Não havendo uma moeda de referência internacional (pode dizer-se que há um cabaz constituído pelo dólar, o mais vulgar, a libra e o iene) o que é que segura a circulação fiduciária de cada Estado, poder-se-á perguntar. A resposta é óbvia: o ouro existente como reserva nos bancos centrais e, acima de tudo, a economia do Estado em análise (onde nada se produz e as reservas em ouro são exíguas, o papel-moeda nada vale no plano internacional).

 

Mas, nos EUA, os governos não costumam, como o nosso povo diz, “dar ponto sem nó” e, por isso, ao abandonarem o padrão ouro impuseram aos Estados produtores de petróleo (OPEP) a obrigação de aceitarem somente dólares pela venda do crude. Nasceu assim o petrodólar. Mas esta imposição foi acompanhada de uma oferta à Arábia Saudita: fornecimento imediato de armamento moderno e de defesa sempre que necessário.

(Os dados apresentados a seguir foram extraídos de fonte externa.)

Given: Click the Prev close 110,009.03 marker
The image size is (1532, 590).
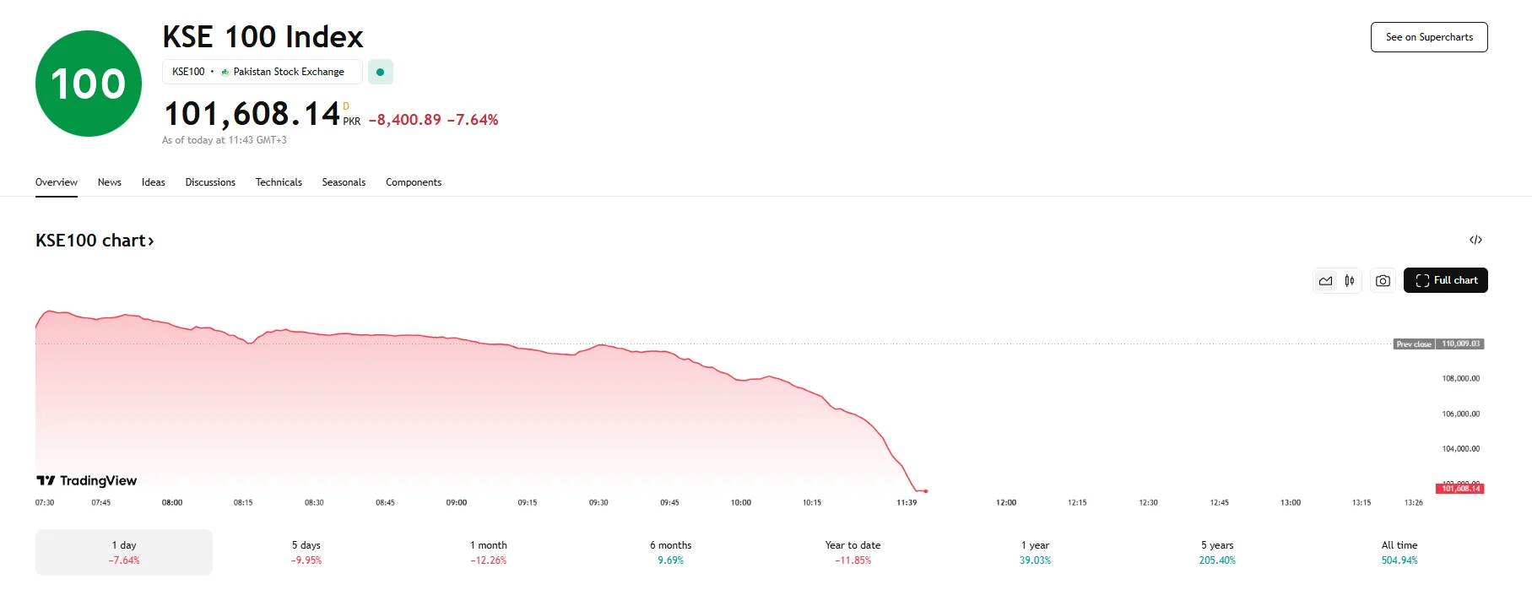Looking at the screenshot, I should (1437, 344).
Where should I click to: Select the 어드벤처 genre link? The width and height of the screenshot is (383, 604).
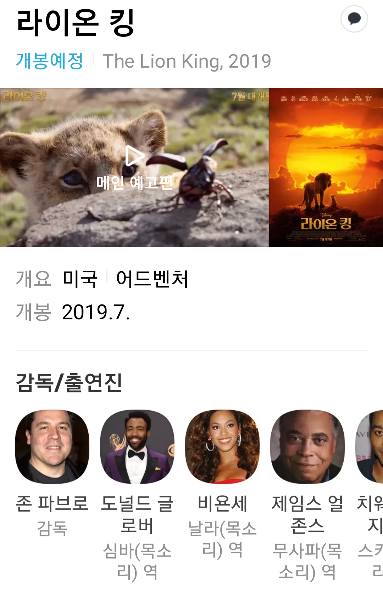(152, 279)
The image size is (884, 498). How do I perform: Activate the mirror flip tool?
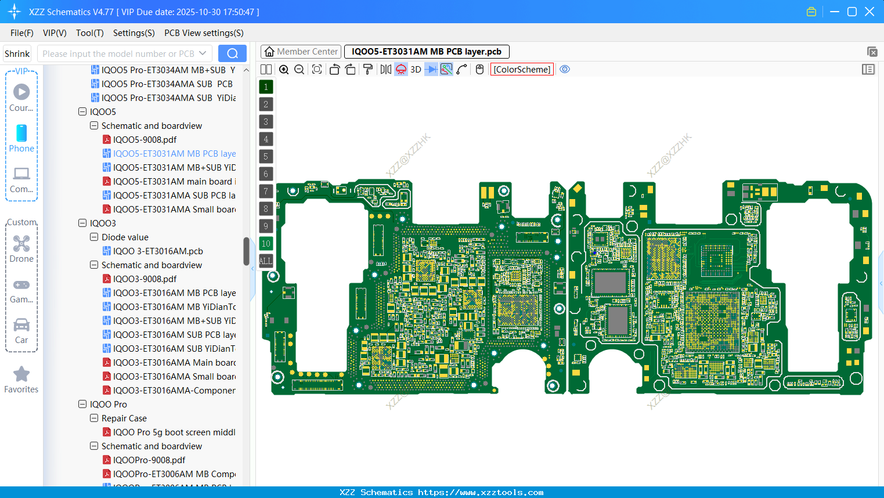click(x=385, y=69)
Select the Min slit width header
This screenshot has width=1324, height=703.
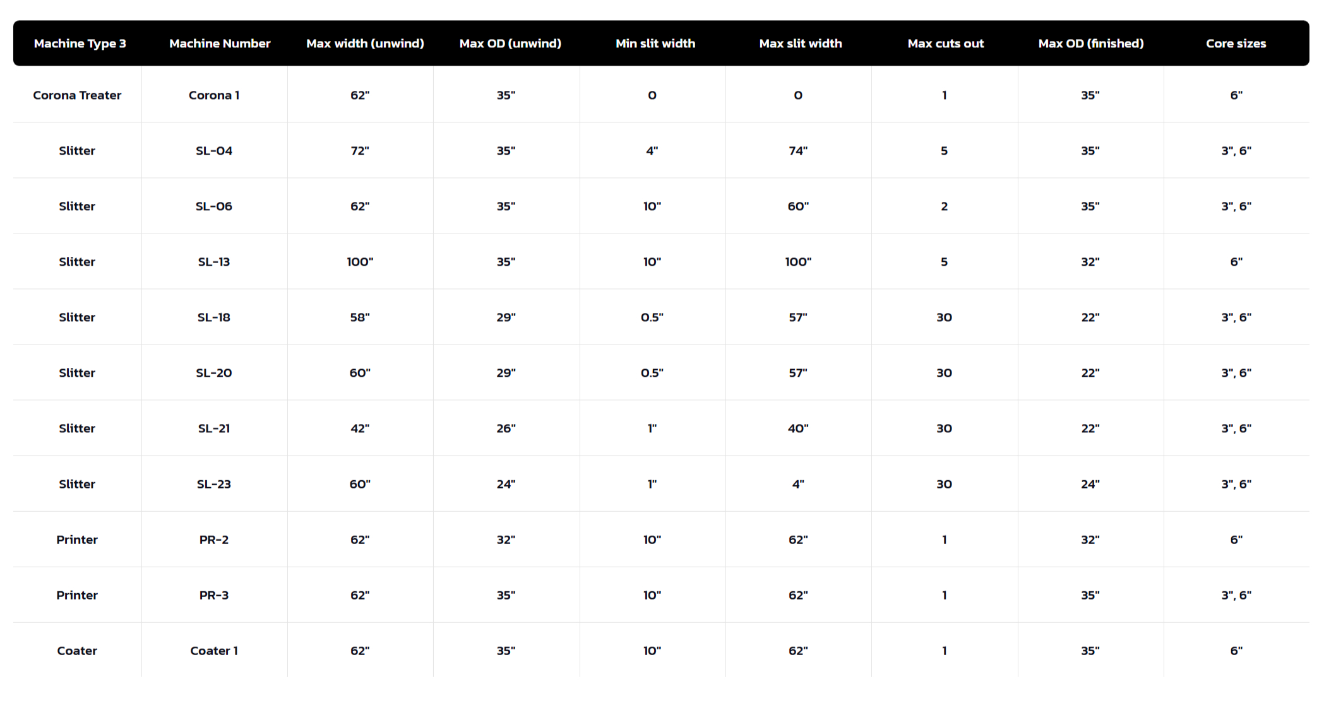(x=655, y=44)
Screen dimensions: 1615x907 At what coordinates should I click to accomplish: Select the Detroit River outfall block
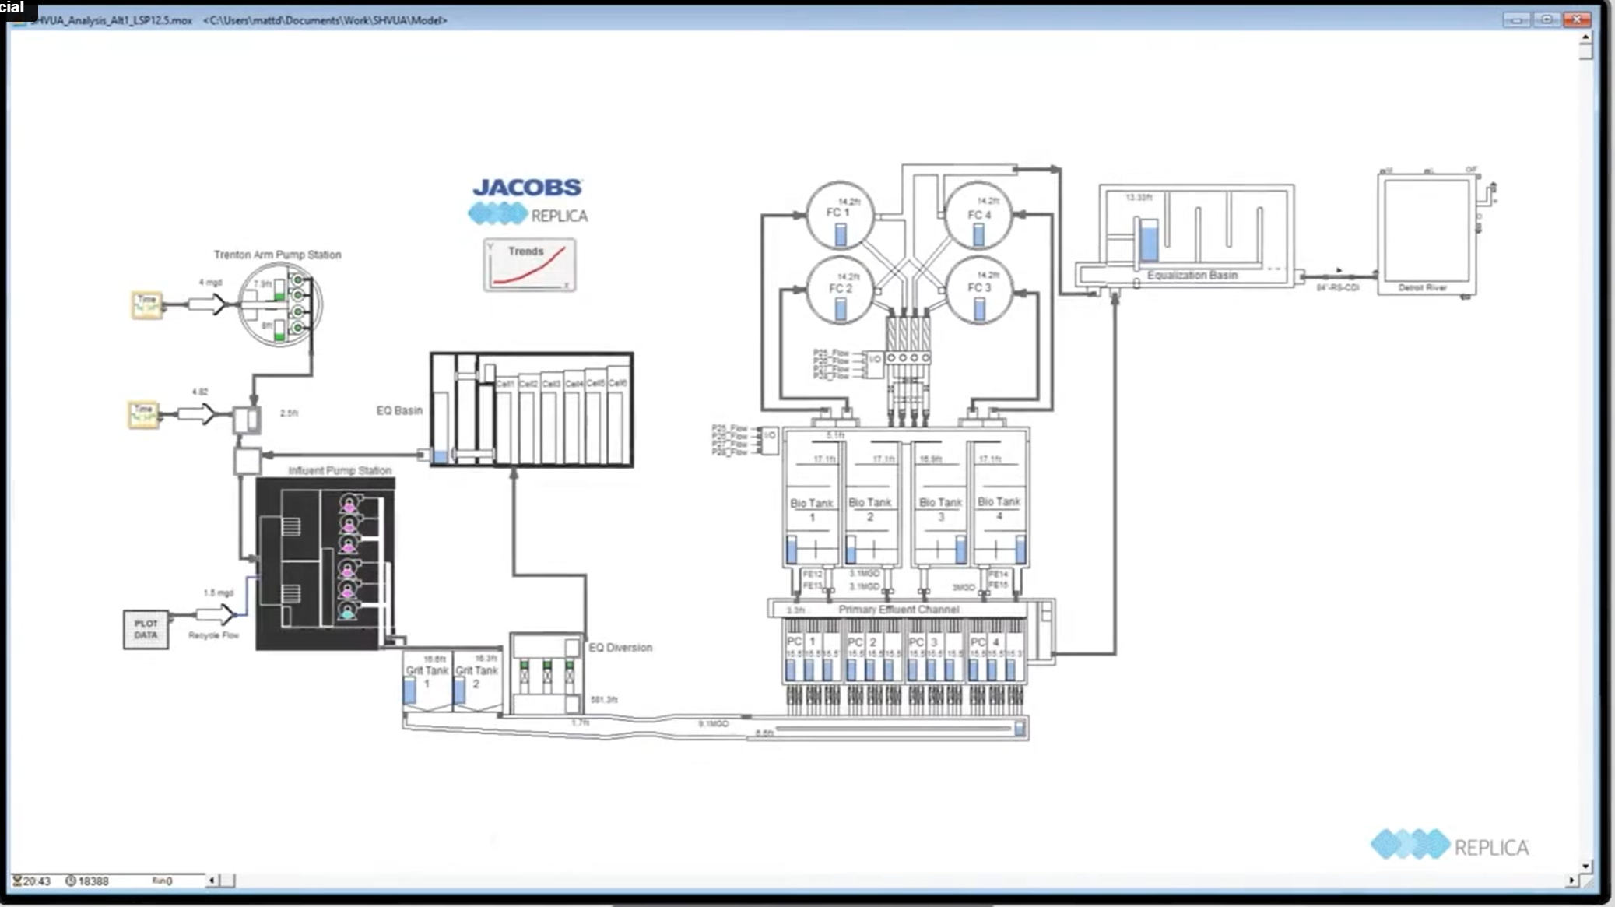(1427, 234)

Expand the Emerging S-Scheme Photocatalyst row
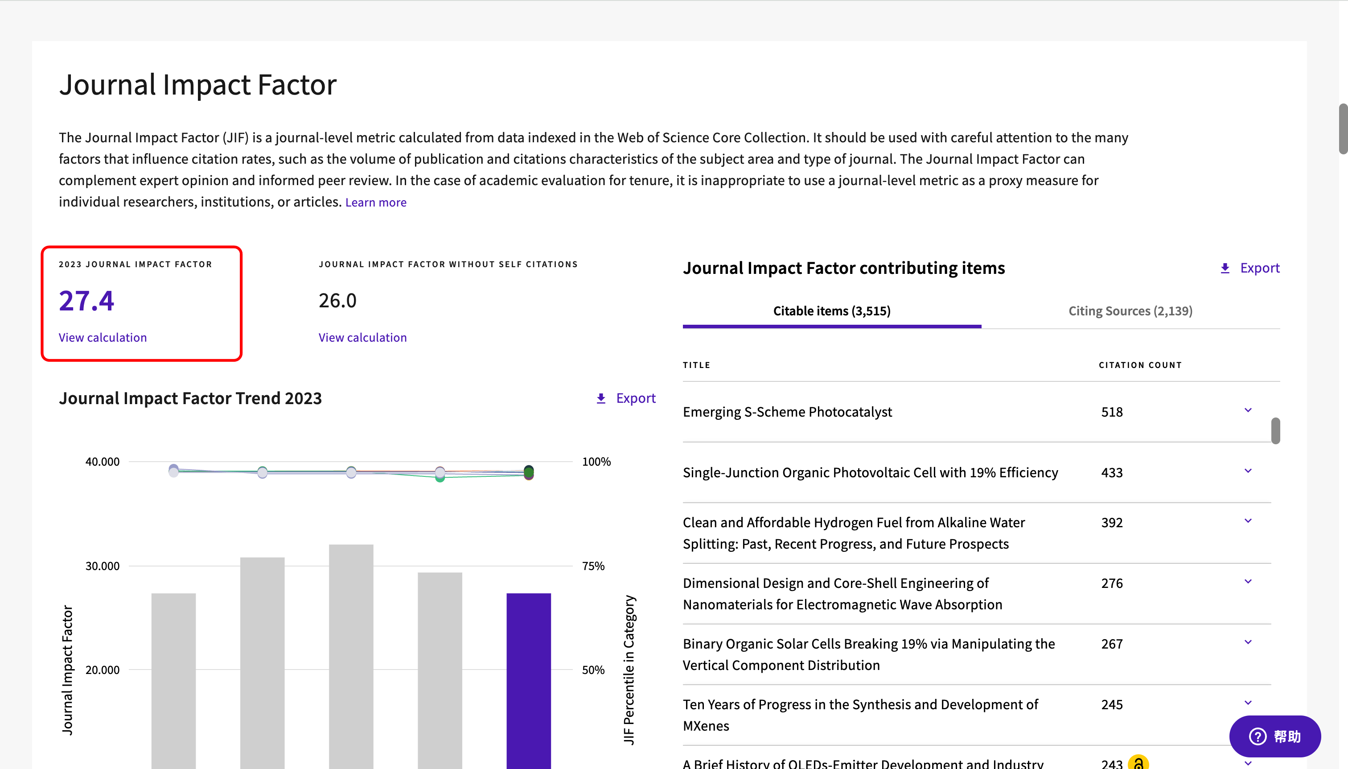pos(1248,410)
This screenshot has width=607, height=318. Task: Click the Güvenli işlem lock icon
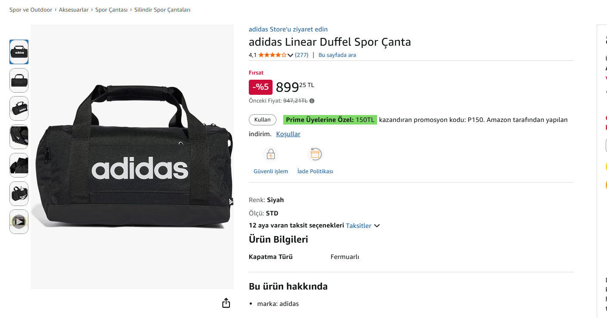pyautogui.click(x=271, y=154)
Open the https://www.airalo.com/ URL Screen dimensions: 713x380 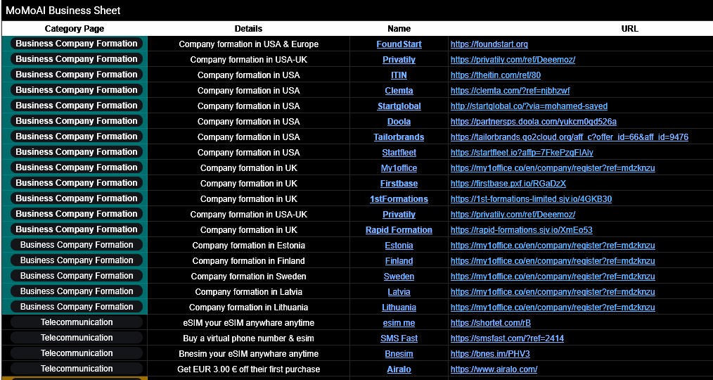494,369
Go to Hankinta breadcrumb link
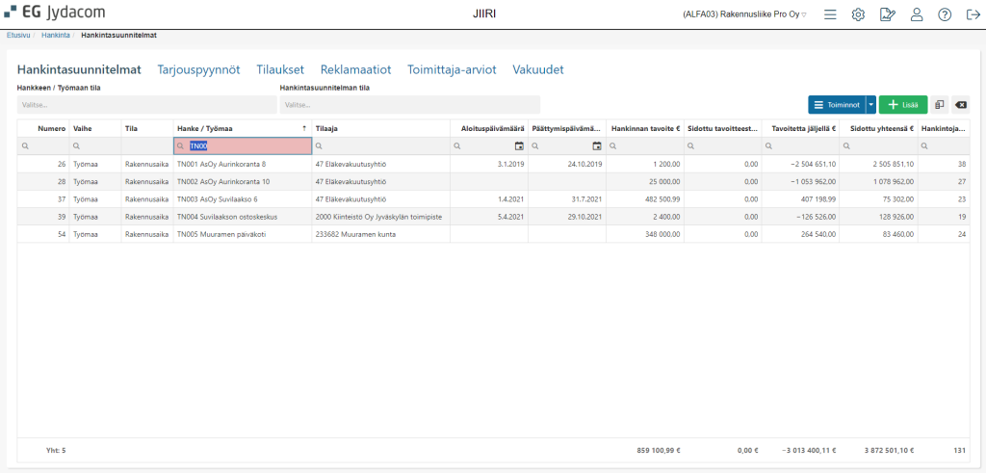 pos(56,36)
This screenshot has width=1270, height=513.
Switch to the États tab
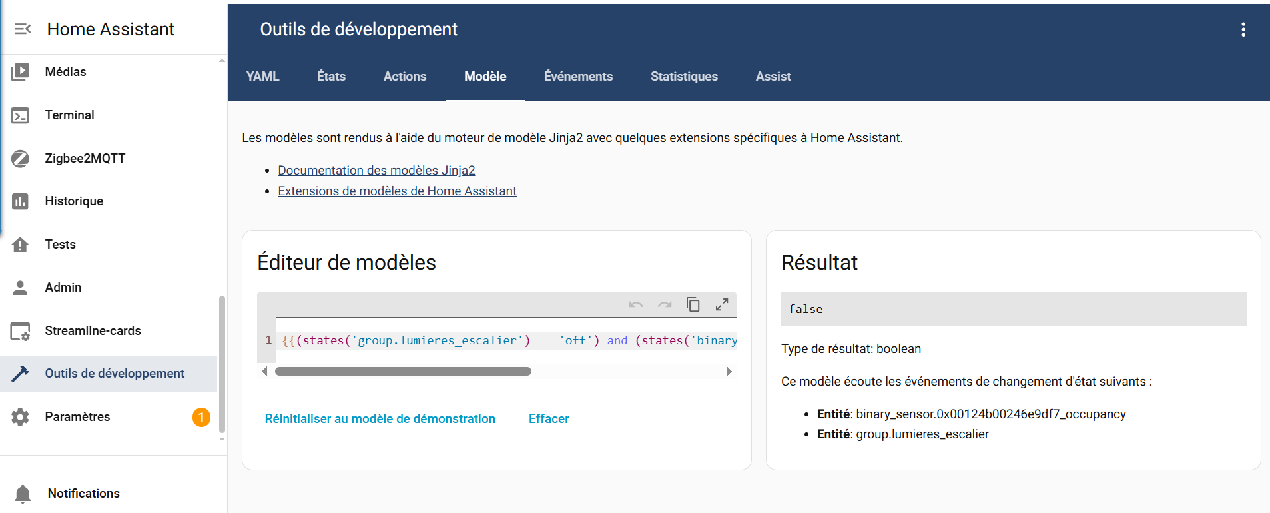click(331, 77)
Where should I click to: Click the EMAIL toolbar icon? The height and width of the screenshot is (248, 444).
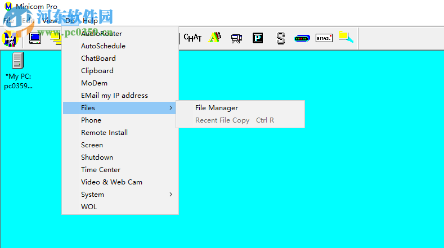324,38
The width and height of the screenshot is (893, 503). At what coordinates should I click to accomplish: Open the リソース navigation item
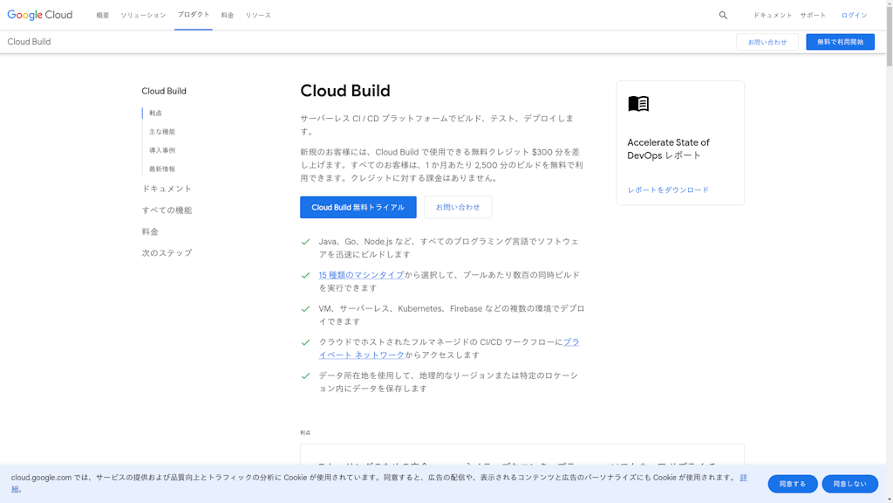coord(258,15)

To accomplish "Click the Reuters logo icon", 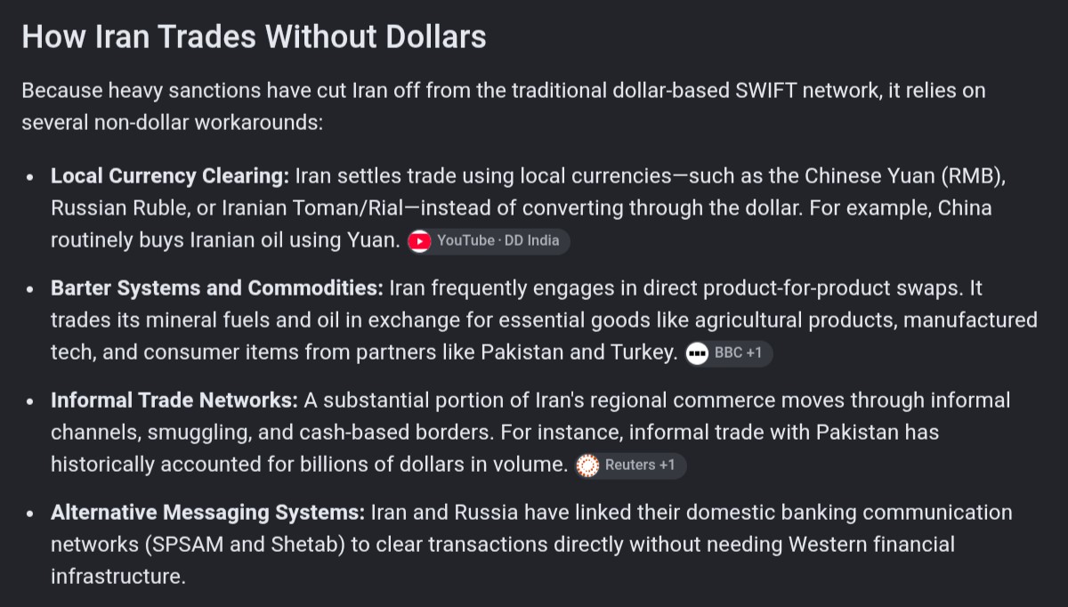I will (588, 465).
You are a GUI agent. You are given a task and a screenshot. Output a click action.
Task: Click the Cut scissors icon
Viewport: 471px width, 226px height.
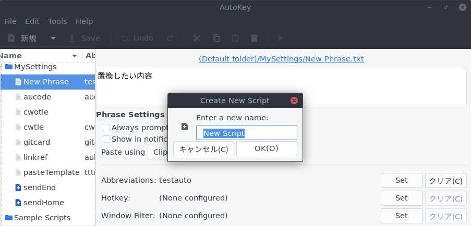(x=197, y=38)

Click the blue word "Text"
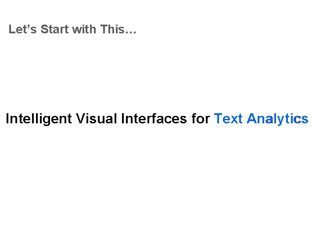[228, 119]
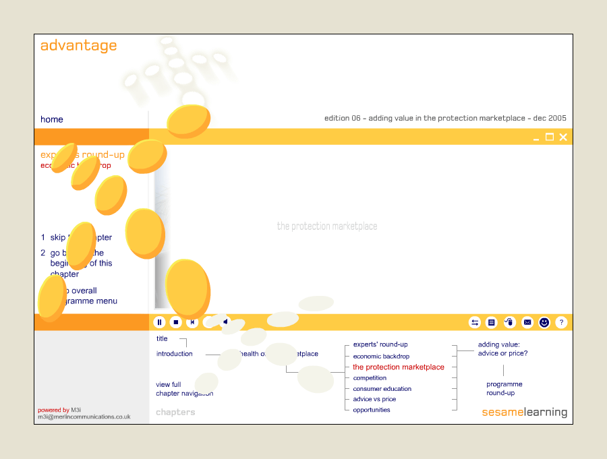Click the swap arrows icon
This screenshot has width=607, height=459.
[475, 322]

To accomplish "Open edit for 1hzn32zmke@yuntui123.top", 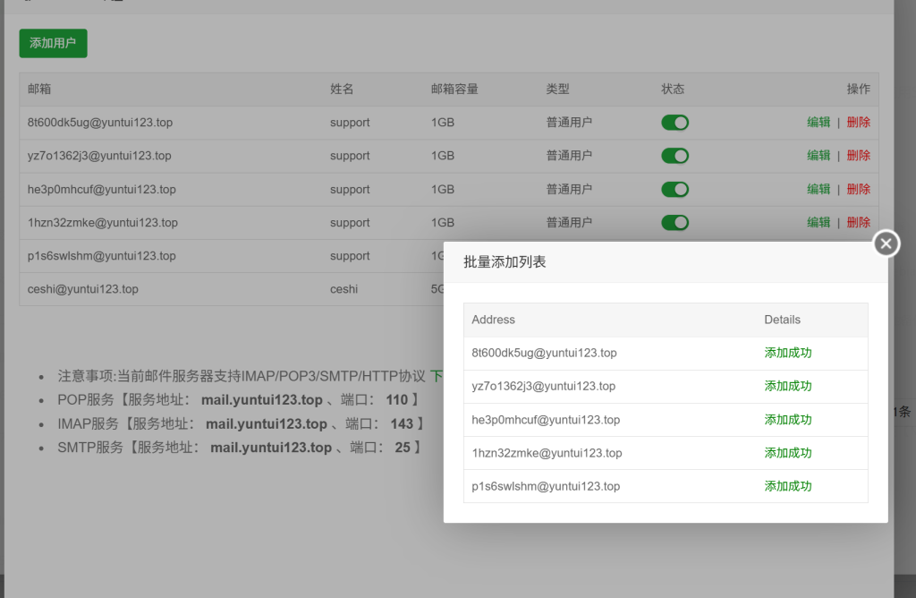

Deste modo, os países produtores de petróleo, porque têm excesso de dólares têm de impor aos seus fornecedores a aceitação dessa moeda como forma de pagamento; por outro lado, os EUA podem comprar petróleo e tudo o que necessitam, com exclusão de armamento, que detém e querem manter a maior indústria do mundo, sem terem de produzir nada, para além de bens alimentares, porque, no mundo, a sua moeda se tornou a única aceite em todos os negócios.

O efeito desta política financeira tem um reflexo extraordinário na economia dos EUA, pois, não tendo necessidade de concorrer nos mercados internacionais com os seus produtos ‒ que quase não produz ‒ equilibra um alto padrão de vida interno tal como se fizesse um imenso esforço produtor (queres os meus produtos, então paga-me na minha moeda, porque eu pago-te o que te compro, também, nessa moeda).

 

Claro que, quando um Estado produtor de petróleo quer fugir a este abraço, Washington tem de dar uma resposta que seja exemplar. Isso aconteceu no Iraque, na Líbia e na Venezuela e compreende-se que assim seja, pois a desvalorização do dólar, atirando-o para segunda, terceira ou décima moeda com importância no mundo, reflecte-se, de imediato, na economia interna do país, empobrecendo-o e gerando desemprego e alto custo de vida.

Quando a União Europeia lançou o euro como moeda forte com circulação paritária em dezassete Estados europeus, alguns dos quais com excelentes economias, os EUA sentiram nessa nova atitude uma forma de rivalidade, na medida em que outros países poderiam vir a optar por fazer comércio usando a nova moeda em vez do velho dólar. Curiosamente, o Reino Unido, que entrou na CEE em 1973, não aderiu ao euro e optou, até, por abandonar a EU, mantendo sempre uma estreita ligação com os EUA, funcionou como ponta de lança de Washington em decisões fundamentais para o outro lado do Atlântico. Também é compreensível a sua actuação: Londres tem ainda o domínio sobre pontos estratégicos no mundo, sejam de natureza económica sejam de natureza militar. A aliança EUA-Reino Unido é mais natural do que a deste com o continente europeu, porque Londres ainda comanda uma boa parte do poder naval, até porque é uma potência marítima, e interessa-lhe manter, para bem da sua economia, esse estatuto ao invés de se ligar a uma potência continental, como tem tendência a ser a União Europeia.

 

Todos estes aspectos ‒ e outros ‒ se interligam para que os EUA vejam na UE uma potência concorrente sobre quem não podem declarar qualquer forma de conflito, mas que também não podem deixar crescer fora das suas linhas estratégicas, obrigando-a a formas de subordinação imediatamente visíveis ou, mais perigosamente, sub-reptícias.

A grande pergunta que a actual crise militar no Leste europeu levanta é a de se saber se o eixo Paris-Berlim é capaz de definir uma política uniforme perante o desafio dos EUA ou, contrariamente, se dividem, porque, mais tarde ou mais cedo, tem de se estabelecer uma política estrangeira comum, uma estratégia comum e uma defesa autónoma e comum, pondo de lado a esperança do chapéu-de-chuva americano, na medida em que, para os governos dos EUA, a defesa da Europa só lhe interessa se isso contribuir para o bem-estar interno americano. E não se pense que esta análise resulta de qualquer animosidade pessoal, mas tão-só de uma observação fria e desapaixonada das relações internacionais.